LGBTQ

James Cleverly to ease restrictions on anti-abortion protesters outside clinics

A protester stands with a pro-choice placard supporting legal abortion. The placard reads "not your body, not your choice"

Home secretary James Cleverly has reportedly weakened laws that would restrict the ability of protesters outside abortion clinics to harass people going inside.

Cleverly, who replaced Suella Braverman at the Home Office in November, is believed to have eased upcoming laws to allow anti-abortion protesters to continue to take part in some activities within abortion clinic “safe zones”, including “silent prayer” and speaking to patients, inews reported.

In October 2022, MPs voted in favour of creating of 150-metre-wide “safe access zones” outside clinics to stop anti-abortion protesters harassing patients, including by handing out of leaflets, praying and showing them graphic images. 

According to reports published on Tuesday (16 January), however, draft guidance from the Home Office says anti-abortion campaigners will still be allowed inside the buffer zones – and being able to “silently pray” – as long as they are not “influencing” those seeking an abortion.

MPs and abortion organisations have claimed this would still amount to harassment, and that it goes against votes on the original law. 

The consultation document, which closes for responses on 22 January, claims that while people inside the buffer zones are banned under the law from “influencing” those seeking a termination, certain activities, such as praying silently, do not amount to “influence”, and should still be allowed. 

It claims “prayer within a safe access zone should not automatically be seen as unlawful”, and should only be banned if the behaviour is “intrusive”. 

The new guidance appears to go against MPs’ original decision, with previous proposals providing no exemptions for prayer or offering information to those seeking abortions.

In March, the House of Commons specifically voted down calls to allow silent prayer

Labour MP Rupa Huq, who proposed buffer-zone legislation nationwide after rolling it out in her Ealing Central and Acton constituency, told inews: “It seems totally contrary to all logic that after MPs from all parties voted overwhelmingly to introduce robust legislation to stop women being impeded from exercising their right to use abortion clinics… the statutory draft guidance put out for consultation seeks to undo this.”
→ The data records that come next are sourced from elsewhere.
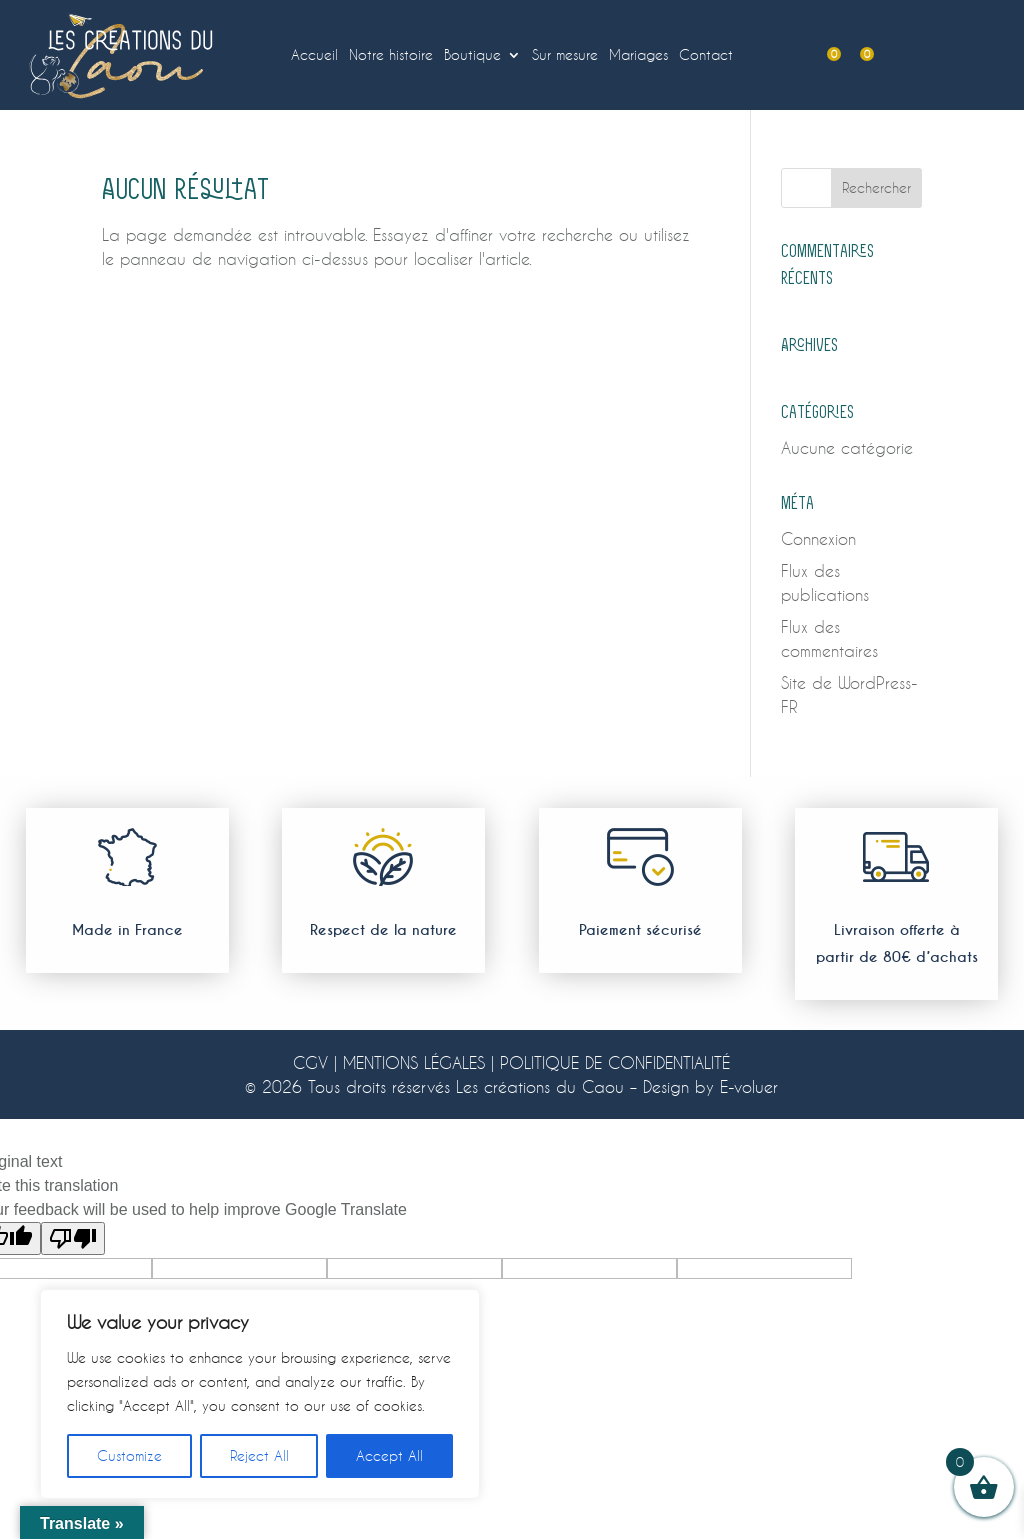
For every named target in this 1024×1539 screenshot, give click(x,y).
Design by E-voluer (710, 1086)
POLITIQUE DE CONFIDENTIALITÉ (615, 1062)
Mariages (638, 55)
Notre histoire (391, 55)
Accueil (314, 55)
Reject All (259, 1455)
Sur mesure (565, 55)
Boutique (472, 55)
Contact (706, 55)
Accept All (389, 1455)
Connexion (818, 538)
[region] (260, 1394)
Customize (129, 1455)
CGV (310, 1062)
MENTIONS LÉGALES (414, 1062)
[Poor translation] (73, 1238)
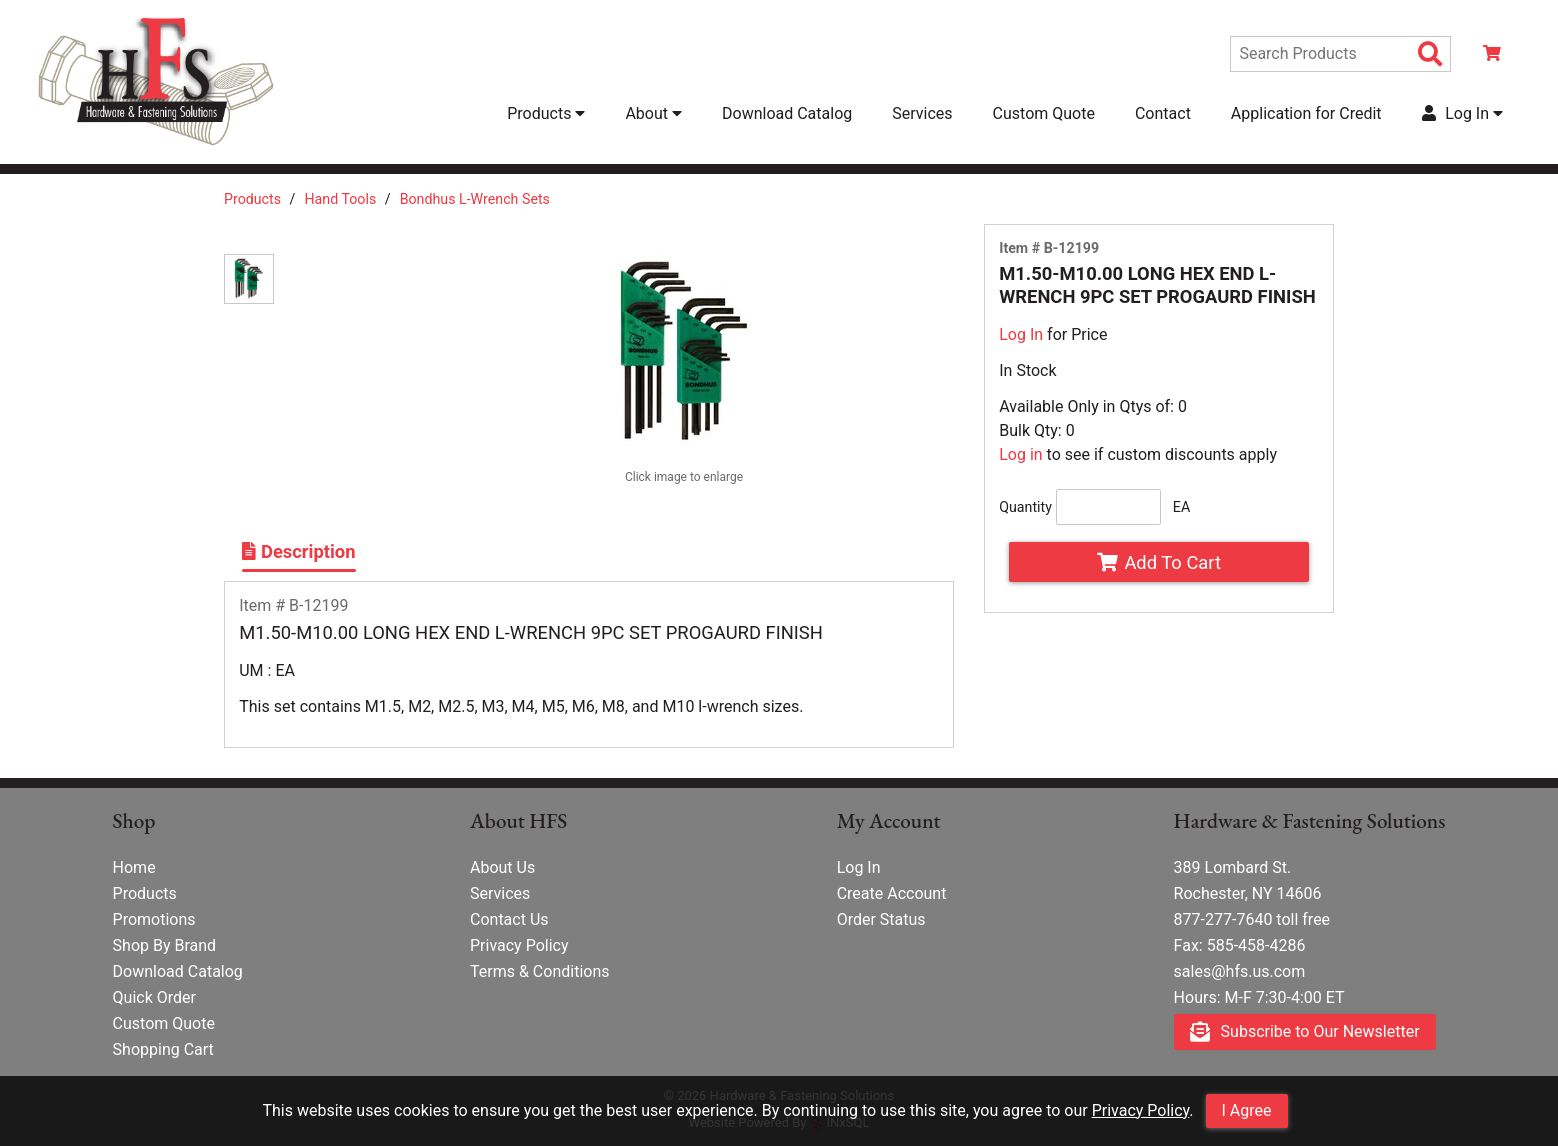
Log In (1021, 334)
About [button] (653, 113)
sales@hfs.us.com (1240, 971)
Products (252, 199)
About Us (502, 867)
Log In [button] (1462, 113)
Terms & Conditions (540, 971)
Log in (1020, 454)
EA (1181, 507)
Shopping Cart (163, 1049)
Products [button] (546, 113)
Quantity (1025, 507)
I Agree (1247, 1110)
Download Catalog (787, 113)
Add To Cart (1159, 562)
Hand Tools (340, 199)
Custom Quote (1044, 113)
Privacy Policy (1141, 1110)
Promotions (154, 919)
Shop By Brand (165, 945)
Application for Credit (1306, 113)
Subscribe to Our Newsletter (1305, 1032)
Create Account (892, 893)
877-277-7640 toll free (1252, 919)
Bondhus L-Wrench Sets (475, 199)
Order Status (881, 919)
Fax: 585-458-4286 (1240, 945)
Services (922, 113)
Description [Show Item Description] (298, 551)
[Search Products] (1430, 54)
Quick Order (154, 997)
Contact (1163, 113)
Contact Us (509, 919)
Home (134, 867)
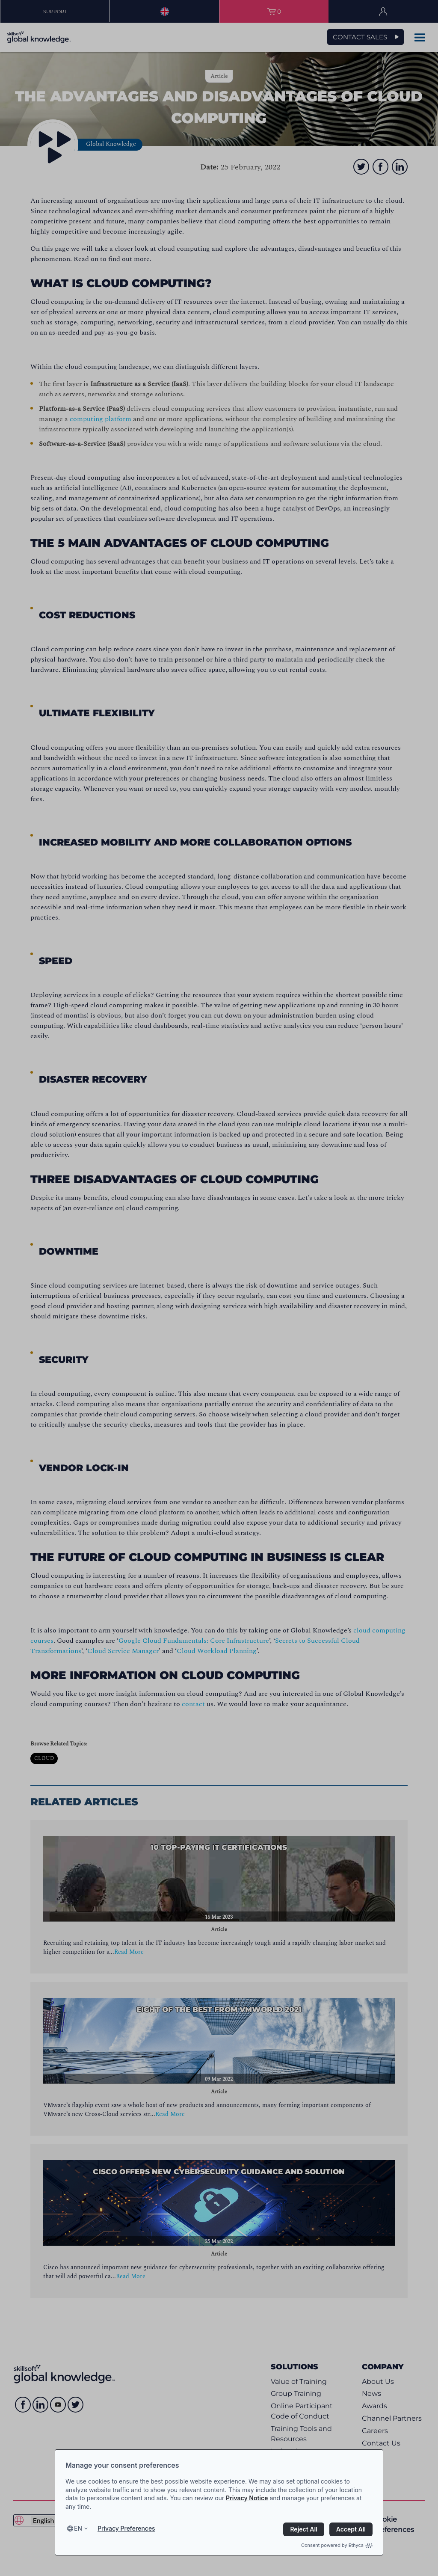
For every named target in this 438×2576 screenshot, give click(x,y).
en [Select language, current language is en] (78, 2528)
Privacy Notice (247, 2498)
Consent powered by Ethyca (337, 2545)
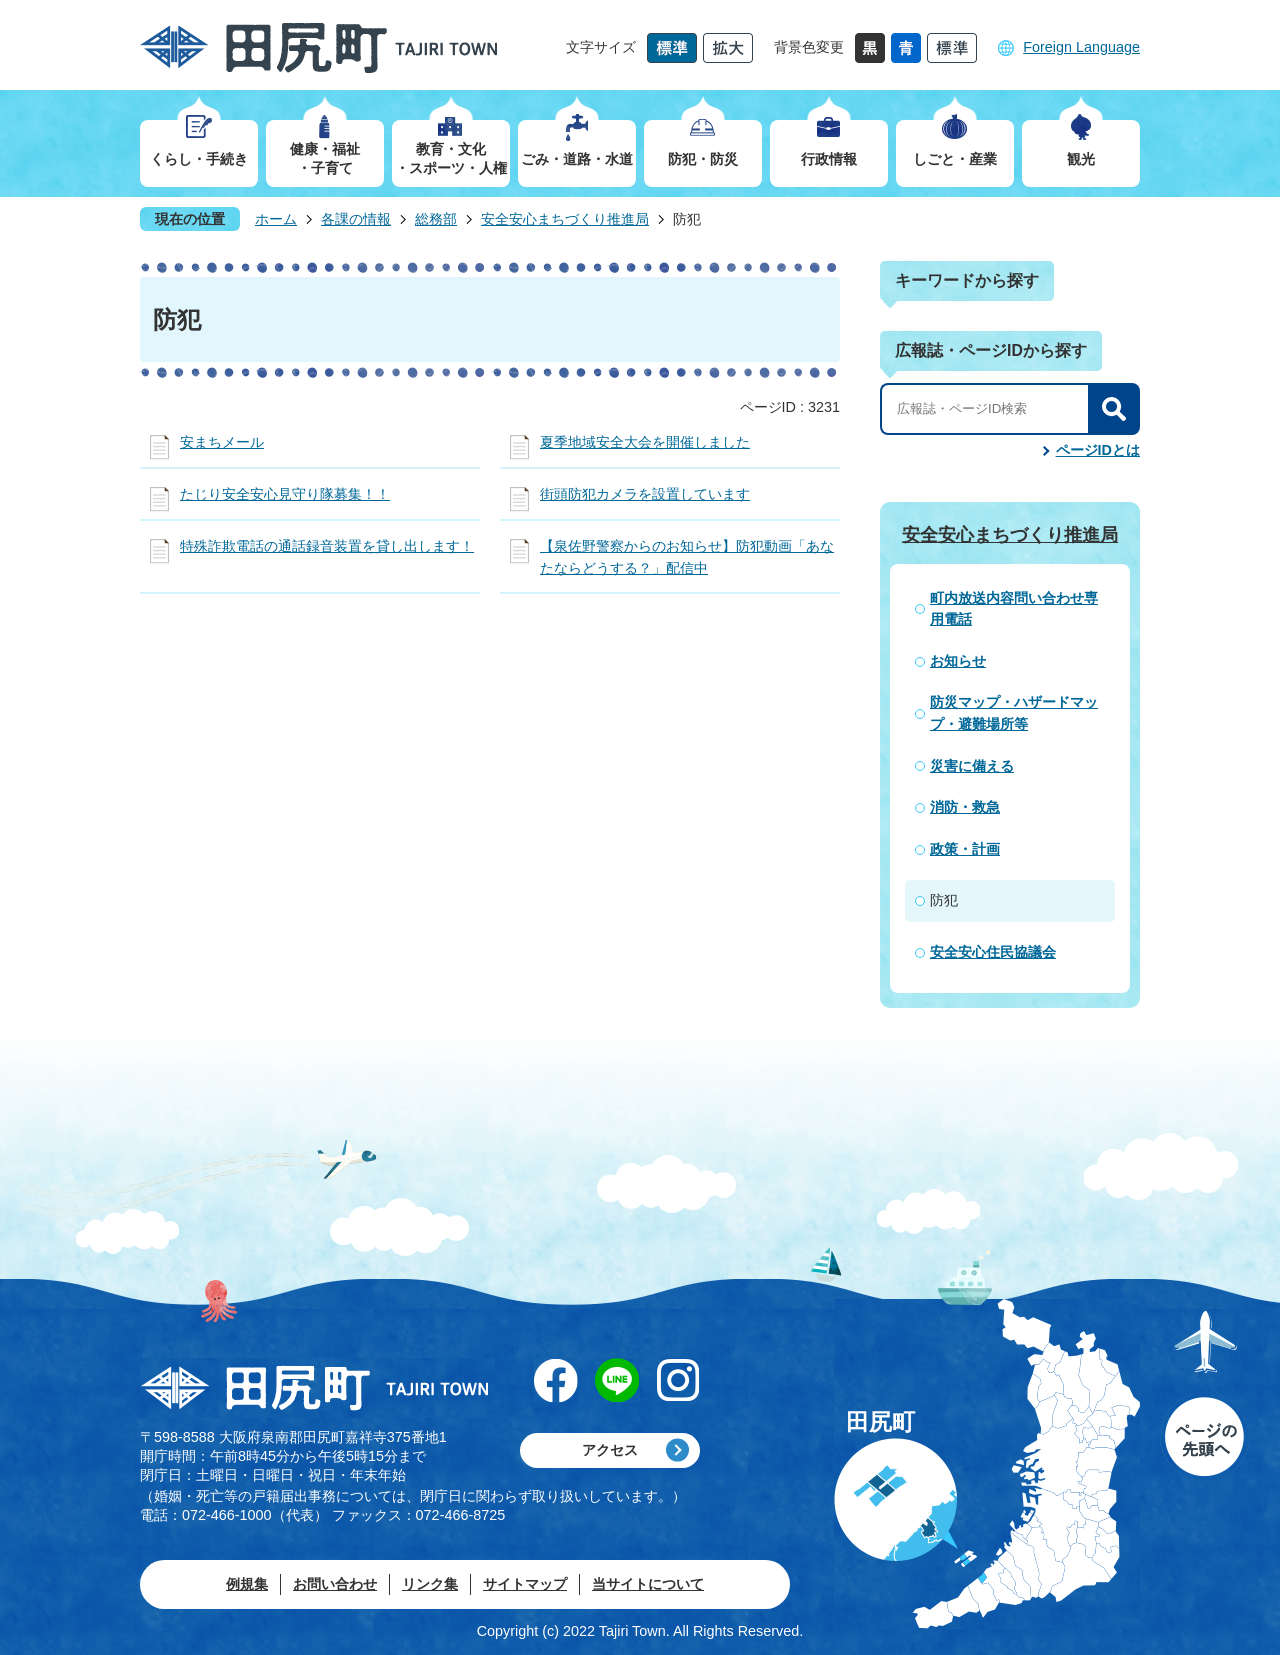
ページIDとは (1098, 450)
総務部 (436, 219)
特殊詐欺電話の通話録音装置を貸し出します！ (327, 546)
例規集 (247, 1584)
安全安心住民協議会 (993, 952)
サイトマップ (525, 1584)
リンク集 (430, 1584)
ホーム (276, 219)
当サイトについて (648, 1584)
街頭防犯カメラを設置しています (645, 494)
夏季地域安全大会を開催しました (645, 442)
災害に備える (972, 766)
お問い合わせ (335, 1584)
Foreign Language (1081, 47)
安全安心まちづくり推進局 (565, 219)
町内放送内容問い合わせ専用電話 (1014, 609)
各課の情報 (356, 219)
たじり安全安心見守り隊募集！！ (285, 494)
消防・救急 (965, 807)
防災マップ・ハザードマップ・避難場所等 (1014, 713)
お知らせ (958, 661)
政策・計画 (965, 849)
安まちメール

Huq added that the draft bill’s “myriad exemptions” for issues such as silently praying, would still make those attending abortion clinics feel “watched, judged and the subject of unwanted attention”. 

Meanwhile, Rachael Clarke, the chief of staff at the British Pregnancy Advisory Service, told the news outlet: “We are shocked by the Home Office’s attempt to gut a law which a majority of MPs across all parties in England and Wales voted for.

“The idea that standing outside a clinic for 12 hours a day, watching women enter and leave, handing out leaflets telling women falsely that abortion causes breast cancer and child abuse, standing at the clinic gate every day of the week praying with a collection of blue and pink rosary beads, aren’t designed to influence women would be laughable if it wasn’t so dangerous.

“It is [the Home Office’s] job to put what MPs voted for into power and protect women.”

Buffer zones have been set up outside abortion clinics in Manchester, Birmingham, Bournemouth and London, but these have been created by local councils, rather than at a country-wide level.